There is no wonder other people can’t help us here, for they are in the same position as us – lacking qualification, lacking sincerity, lacking simplicity, but rich in selfish desires. They can talk, they can pontificate, they can give lectures, they can write books (or blog articles) but, since they approach this subject by the strength of their minds and on rationality of their God given intelligence, and not on the direct experience, their instructions are mostly concerned with external features of the unceasing chanting and not with its essence. They can talk about its benefits, about its power, about its auspiciousness, about its fruits, about procedures and techniques. They can tell us what we need – softheartedness, purity, honesty, attention, non-enviousness, humility, and so on. But what IS this unceasing chanting and how to chant like that? That they can’t say and can’t demonstrate.
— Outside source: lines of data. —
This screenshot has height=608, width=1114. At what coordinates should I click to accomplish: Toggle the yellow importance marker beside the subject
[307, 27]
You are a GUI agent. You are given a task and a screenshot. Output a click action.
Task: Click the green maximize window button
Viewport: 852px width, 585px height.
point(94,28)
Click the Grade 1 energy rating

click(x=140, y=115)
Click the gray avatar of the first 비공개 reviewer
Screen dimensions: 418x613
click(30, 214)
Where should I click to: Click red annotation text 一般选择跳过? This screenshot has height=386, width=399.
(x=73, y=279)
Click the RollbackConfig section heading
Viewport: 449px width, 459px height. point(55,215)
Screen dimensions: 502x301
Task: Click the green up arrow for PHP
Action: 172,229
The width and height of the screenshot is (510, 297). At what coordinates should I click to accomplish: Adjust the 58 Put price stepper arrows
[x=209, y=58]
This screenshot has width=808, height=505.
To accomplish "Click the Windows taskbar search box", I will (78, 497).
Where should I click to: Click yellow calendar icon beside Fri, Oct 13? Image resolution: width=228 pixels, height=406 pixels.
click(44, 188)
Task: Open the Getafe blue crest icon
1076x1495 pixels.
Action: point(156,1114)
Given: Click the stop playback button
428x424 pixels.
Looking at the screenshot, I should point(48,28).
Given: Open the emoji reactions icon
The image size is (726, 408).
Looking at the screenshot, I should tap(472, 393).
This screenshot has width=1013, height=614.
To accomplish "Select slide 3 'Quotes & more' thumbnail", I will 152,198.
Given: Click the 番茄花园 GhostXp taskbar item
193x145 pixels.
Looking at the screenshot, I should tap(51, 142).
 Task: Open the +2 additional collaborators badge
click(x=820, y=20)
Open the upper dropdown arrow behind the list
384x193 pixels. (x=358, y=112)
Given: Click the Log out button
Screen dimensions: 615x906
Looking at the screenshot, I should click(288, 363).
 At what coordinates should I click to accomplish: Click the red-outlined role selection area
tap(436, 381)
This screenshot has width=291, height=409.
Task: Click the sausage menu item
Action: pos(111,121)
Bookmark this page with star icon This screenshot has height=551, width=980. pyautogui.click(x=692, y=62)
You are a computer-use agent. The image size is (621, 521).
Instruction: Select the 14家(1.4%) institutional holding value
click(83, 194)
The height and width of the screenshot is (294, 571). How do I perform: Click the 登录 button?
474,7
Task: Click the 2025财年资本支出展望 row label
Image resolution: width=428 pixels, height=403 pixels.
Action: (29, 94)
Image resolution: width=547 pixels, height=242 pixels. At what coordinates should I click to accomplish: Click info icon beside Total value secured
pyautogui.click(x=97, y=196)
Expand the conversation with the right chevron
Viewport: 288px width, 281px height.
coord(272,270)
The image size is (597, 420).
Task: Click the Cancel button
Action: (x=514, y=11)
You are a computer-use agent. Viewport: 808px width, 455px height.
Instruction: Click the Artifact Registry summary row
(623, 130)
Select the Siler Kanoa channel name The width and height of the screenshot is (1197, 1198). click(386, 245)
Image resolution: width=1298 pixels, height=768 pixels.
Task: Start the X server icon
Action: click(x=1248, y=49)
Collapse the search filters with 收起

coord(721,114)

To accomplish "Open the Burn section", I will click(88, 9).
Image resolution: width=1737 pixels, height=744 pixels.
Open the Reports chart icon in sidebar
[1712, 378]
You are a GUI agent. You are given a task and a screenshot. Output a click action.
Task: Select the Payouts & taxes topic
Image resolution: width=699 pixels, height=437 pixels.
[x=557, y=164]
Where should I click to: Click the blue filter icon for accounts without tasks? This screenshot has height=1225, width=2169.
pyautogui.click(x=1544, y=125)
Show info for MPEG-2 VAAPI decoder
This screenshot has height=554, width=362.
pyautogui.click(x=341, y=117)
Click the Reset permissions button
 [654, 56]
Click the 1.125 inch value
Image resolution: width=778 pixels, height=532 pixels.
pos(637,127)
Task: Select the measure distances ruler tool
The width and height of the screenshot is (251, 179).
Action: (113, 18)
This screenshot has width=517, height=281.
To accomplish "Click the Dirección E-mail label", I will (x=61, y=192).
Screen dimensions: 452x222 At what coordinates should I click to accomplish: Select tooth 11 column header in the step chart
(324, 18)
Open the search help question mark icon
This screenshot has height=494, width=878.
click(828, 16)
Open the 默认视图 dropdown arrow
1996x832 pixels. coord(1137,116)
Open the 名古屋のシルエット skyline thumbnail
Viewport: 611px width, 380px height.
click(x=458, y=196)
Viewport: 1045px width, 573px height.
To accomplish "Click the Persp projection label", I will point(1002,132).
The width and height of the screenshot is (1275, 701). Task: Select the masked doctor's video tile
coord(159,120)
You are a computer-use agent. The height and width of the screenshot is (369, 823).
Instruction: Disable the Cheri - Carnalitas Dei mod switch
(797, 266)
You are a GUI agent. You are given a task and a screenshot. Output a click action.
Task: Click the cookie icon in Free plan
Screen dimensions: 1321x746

Rarely one will find instructions on these most important questions. These answers require direct experience, not scholarly thinking. Moreover, mental deliberations tinged with mundane commotions force us to measure divinity by our own material standards. Some go even further and claim that pure chanting can be obtained by sadhana, by doing some heroic service, that it will be some sort of a reward and so one must simply try very hard. They completely miss the point that all these heroic deeds are produced from chanting, they do not cause it. Sadhana is produced from chanting, too – it’s what you do when you love God. What we do now is mostly imitating it. I’m not against following sadhana – I am saying that when the pure Name appears in one’s heart one would “perform sadhana” with genuine love and devotion, not with the word “perform” in mind. Whatever we do in our devotional service, chanting is at the root of it. We are able to do these things now only because we have touched the Holy Name one way or another before. We wouldn’t be doing it if we had zero experience.

Without the pure Name we won’t find our way to Krishna. It simply won’t happen. Therefore we should chant and chant and chant as much as we can. As often as possible. This is, really, all we can contribute ourselves – because, as I said, the appearance of the Name and even the appearance of genuine eagerness for the Name is a gift from God. It has to be given. Or, rather, our offering for chanting many rounds has to be accepted. It’s like you can bring your goods to the market but the final word is by the customer. Of course if you don’t bring your goods there will not be even the possibility of making a sale. So, once again, all we can contribute ourselves is our efforts, and our efforts should be incessant.

That was quite an introduction. Let it sink in for a moment, let it brew in my mind for a couple of days. There is no use of going forward until these fundamental truths are fully established in our minds.